◆ **Exercise goal**:
Exact copies of all the records are the expected output.

(Records shown begins)

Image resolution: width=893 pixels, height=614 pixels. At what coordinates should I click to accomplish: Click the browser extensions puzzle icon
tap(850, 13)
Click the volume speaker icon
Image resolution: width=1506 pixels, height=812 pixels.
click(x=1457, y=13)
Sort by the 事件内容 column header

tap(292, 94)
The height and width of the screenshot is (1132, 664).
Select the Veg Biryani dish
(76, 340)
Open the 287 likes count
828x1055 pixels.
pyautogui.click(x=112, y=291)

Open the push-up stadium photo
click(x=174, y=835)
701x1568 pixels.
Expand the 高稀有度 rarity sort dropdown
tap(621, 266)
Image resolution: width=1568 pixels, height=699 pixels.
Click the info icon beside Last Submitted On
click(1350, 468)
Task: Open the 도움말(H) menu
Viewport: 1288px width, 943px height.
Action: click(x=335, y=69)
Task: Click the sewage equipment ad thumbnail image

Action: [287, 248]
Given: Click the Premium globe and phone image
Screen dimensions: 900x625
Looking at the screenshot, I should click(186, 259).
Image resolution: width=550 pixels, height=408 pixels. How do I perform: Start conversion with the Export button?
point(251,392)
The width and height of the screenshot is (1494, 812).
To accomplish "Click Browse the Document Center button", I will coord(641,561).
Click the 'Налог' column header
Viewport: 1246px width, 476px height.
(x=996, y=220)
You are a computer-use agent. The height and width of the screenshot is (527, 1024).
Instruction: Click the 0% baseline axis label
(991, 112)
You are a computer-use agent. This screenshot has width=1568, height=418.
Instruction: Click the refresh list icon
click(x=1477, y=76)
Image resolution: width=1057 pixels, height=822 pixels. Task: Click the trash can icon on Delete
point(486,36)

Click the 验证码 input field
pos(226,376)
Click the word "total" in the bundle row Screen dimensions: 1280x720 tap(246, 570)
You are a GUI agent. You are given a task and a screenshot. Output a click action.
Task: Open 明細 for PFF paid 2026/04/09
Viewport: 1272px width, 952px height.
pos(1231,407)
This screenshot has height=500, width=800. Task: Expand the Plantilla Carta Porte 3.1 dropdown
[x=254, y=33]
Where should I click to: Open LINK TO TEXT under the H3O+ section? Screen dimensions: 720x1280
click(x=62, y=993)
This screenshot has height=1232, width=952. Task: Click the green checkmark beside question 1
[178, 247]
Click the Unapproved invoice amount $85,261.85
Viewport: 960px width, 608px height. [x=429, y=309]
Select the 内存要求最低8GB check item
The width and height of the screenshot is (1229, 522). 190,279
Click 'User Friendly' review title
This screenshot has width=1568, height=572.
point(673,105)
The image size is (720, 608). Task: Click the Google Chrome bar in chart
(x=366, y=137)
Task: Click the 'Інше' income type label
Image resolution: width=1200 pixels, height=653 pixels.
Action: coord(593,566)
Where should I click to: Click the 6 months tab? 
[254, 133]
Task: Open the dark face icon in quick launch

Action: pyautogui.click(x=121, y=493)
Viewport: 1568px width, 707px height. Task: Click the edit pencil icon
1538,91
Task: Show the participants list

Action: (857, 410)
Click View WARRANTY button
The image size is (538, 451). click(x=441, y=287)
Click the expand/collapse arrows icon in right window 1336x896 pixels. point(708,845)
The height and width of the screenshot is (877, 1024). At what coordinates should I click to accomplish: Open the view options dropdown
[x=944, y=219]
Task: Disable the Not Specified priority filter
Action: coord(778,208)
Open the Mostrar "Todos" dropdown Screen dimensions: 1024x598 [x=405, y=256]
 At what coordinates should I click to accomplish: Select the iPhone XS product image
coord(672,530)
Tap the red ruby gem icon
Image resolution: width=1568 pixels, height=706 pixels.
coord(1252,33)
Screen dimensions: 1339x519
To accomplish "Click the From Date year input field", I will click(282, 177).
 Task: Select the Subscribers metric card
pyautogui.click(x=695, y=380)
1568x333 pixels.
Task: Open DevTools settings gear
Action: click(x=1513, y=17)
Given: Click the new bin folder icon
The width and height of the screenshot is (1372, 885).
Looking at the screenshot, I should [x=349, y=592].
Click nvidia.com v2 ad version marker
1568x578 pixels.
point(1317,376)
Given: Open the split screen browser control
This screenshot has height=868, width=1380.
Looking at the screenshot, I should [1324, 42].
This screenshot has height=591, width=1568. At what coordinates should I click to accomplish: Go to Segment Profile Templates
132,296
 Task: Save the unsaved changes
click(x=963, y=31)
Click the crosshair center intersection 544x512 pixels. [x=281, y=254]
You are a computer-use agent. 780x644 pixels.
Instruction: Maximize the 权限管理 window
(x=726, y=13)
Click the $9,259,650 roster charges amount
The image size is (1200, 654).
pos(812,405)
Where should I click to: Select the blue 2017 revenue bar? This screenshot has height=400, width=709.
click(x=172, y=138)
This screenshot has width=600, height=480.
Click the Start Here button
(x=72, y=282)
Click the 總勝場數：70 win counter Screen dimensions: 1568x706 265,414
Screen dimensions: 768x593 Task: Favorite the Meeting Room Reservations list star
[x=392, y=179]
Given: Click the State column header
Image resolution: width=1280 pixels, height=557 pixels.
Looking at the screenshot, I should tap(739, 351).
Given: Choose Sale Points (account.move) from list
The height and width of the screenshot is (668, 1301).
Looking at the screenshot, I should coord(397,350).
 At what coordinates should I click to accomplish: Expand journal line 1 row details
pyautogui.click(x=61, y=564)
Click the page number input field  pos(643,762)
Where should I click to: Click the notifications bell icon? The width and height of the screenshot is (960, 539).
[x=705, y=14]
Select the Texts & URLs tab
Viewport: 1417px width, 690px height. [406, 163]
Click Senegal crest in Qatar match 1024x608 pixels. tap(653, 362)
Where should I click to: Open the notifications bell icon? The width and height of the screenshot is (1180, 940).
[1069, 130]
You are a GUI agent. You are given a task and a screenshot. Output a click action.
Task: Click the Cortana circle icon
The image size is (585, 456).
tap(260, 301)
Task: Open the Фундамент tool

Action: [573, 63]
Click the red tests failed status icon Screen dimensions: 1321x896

(Records shown ends)

◆ **Answer box**:
Image resolution: width=893 pixels, height=614 pixels. At what coordinates should I click to accomplish: Click the browser extensions puzzle icon
tap(850, 13)
Click the volume speaker icon
Image resolution: width=1506 pixels, height=812 pixels.
click(x=1457, y=13)
Sort by the 事件内容 column header

tap(292, 94)
The height and width of the screenshot is (1132, 664).
Select the Veg Biryani dish
(76, 340)
Open the 287 likes count
828x1055 pixels.
pyautogui.click(x=112, y=291)

Open the push-up stadium photo
click(x=174, y=835)
701x1568 pixels.
Expand the 高稀有度 rarity sort dropdown
tap(621, 266)
Image resolution: width=1568 pixels, height=699 pixels.
Click the info icon beside Last Submitted On
click(1350, 468)
Task: Open the 도움말(H) menu
Viewport: 1288px width, 943px height.
Action: click(x=335, y=69)
Task: Click the sewage equipment ad thumbnail image

Action: [287, 248]
Given: Click the Premium globe and phone image
Screen dimensions: 900x625
Looking at the screenshot, I should click(186, 259).
Image resolution: width=550 pixels, height=408 pixels. How do I perform: Start conversion with the Export button?
point(251,392)
The width and height of the screenshot is (1494, 812).
To accomplish "Click Browse the Document Center button", I will coord(641,561).
Click the 'Налог' column header
Viewport: 1246px width, 476px height.
(x=996, y=220)
You are a computer-use agent. The height and width of the screenshot is (527, 1024).
Instruction: Click the 0% baseline axis label
(991, 112)
You are a computer-use agent. This screenshot has width=1568, height=418.
Instruction: Click the refresh list icon
click(x=1477, y=76)
Image resolution: width=1057 pixels, height=822 pixels. Task: Click the trash can icon on Delete
point(486,36)

Click the 验证码 input field
pos(226,376)
Click the word "total" in the bundle row Screen dimensions: 1280x720 tap(246, 570)
You are a GUI agent. You are given a task and a screenshot. Output a click action.
Task: Open 明細 for PFF paid 2026/04/09
Viewport: 1272px width, 952px height.
pos(1231,407)
This screenshot has height=500, width=800. Task: Expand the Plantilla Carta Porte 3.1 dropdown
[x=254, y=33]
Where should I click to: Open LINK TO TEXT under the H3O+ section? Screen dimensions: 720x1280
click(x=62, y=993)
This screenshot has height=1232, width=952. Task: Click the green checkmark beside question 1
[178, 247]
Click the Unapproved invoice amount $85,261.85
Viewport: 960px width, 608px height. [x=429, y=309]
Select the 内存要求最低8GB check item
The width and height of the screenshot is (1229, 522). 190,279
Click 'User Friendly' review title
This screenshot has width=1568, height=572.
point(673,105)
The image size is (720, 608). Task: Click the Google Chrome bar in chart
(x=366, y=137)
Task: Click the 'Інше' income type label
Image resolution: width=1200 pixels, height=653 pixels.
Action: coord(593,566)
Where should I click to: Click the 6 months tab? 
[254, 133]
Task: Open the dark face icon in quick launch

Action: pyautogui.click(x=121, y=493)
Viewport: 1568px width, 707px height. Task: Click the edit pencil icon
1538,91
Task: Show the participants list

Action: (857, 410)
Click View WARRANTY button
The image size is (538, 451). click(x=441, y=287)
Click the expand/collapse arrows icon in right window 1336x896 pixels. point(708,845)
The height and width of the screenshot is (877, 1024). At what coordinates should I click to accomplish: Open the view options dropdown
[x=944, y=219]
Task: Disable the Not Specified priority filter
Action: coord(778,208)
Open the Mostrar "Todos" dropdown Screen dimensions: 1024x598 [x=405, y=256]
 At what coordinates should I click to accomplish: Select the iPhone XS product image
coord(672,530)
Tap the red ruby gem icon
Image resolution: width=1568 pixels, height=706 pixels.
coord(1252,33)
Screen dimensions: 1339x519
To accomplish "Click the From Date year input field", I will click(282, 177).
 Task: Select the Subscribers metric card
pyautogui.click(x=695, y=380)
1568x333 pixels.
Task: Open DevTools settings gear
Action: click(x=1513, y=17)
Given: Click the new bin folder icon
The width and height of the screenshot is (1372, 885).
Looking at the screenshot, I should [x=349, y=592].
Click nvidia.com v2 ad version marker
1568x578 pixels.
point(1317,376)
Given: Open the split screen browser control
This screenshot has height=868, width=1380.
Looking at the screenshot, I should [1324, 42].
This screenshot has height=591, width=1568. At what coordinates should I click to accomplish: Go to Segment Profile Templates
132,296
 Task: Save the unsaved changes
click(x=963, y=31)
Click the crosshair center intersection 544x512 pixels. [x=281, y=254]
You are a computer-use agent. 780x644 pixels.
Instruction: Maximize the 权限管理 window
(x=726, y=13)
Click the $9,259,650 roster charges amount
The image size is (1200, 654).
pos(812,405)
Where should I click to: Select the blue 2017 revenue bar? This screenshot has height=400, width=709.
click(x=172, y=138)
This screenshot has width=600, height=480.
Click the Start Here button
(x=72, y=282)
Click the 總勝場數：70 win counter Screen dimensions: 1568x706 265,414
Screen dimensions: 768x593 Task: Favorite the Meeting Room Reservations list star
[x=392, y=179]
Given: Click the State column header
Image resolution: width=1280 pixels, height=557 pixels.
Looking at the screenshot, I should tap(739, 351).
Given: Choose Sale Points (account.move) from list
The height and width of the screenshot is (668, 1301).
Looking at the screenshot, I should coord(397,350).
 At what coordinates should I click to accomplish: Expand journal line 1 row details
pyautogui.click(x=61, y=564)
Click the page number input field  pos(643,762)
Where should I click to: Click the notifications bell icon? The width and height of the screenshot is (960, 539).
[x=705, y=14]
Select the Texts & URLs tab
Viewport: 1417px width, 690px height. [406, 163]
Click Senegal crest in Qatar match 1024x608 pixels. tap(653, 362)
Where should I click to: Open the notifications bell icon? The width and height of the screenshot is (1180, 940).
[1069, 130]
You are a GUI agent. You are given a task and a screenshot. Output a click action.
Task: Click the Cortana circle icon
The image size is (585, 456).
tap(260, 301)
Task: Open the Фундамент tool

Action: [573, 63]
Click the red tests failed status icon Screen dimensions: 1321x896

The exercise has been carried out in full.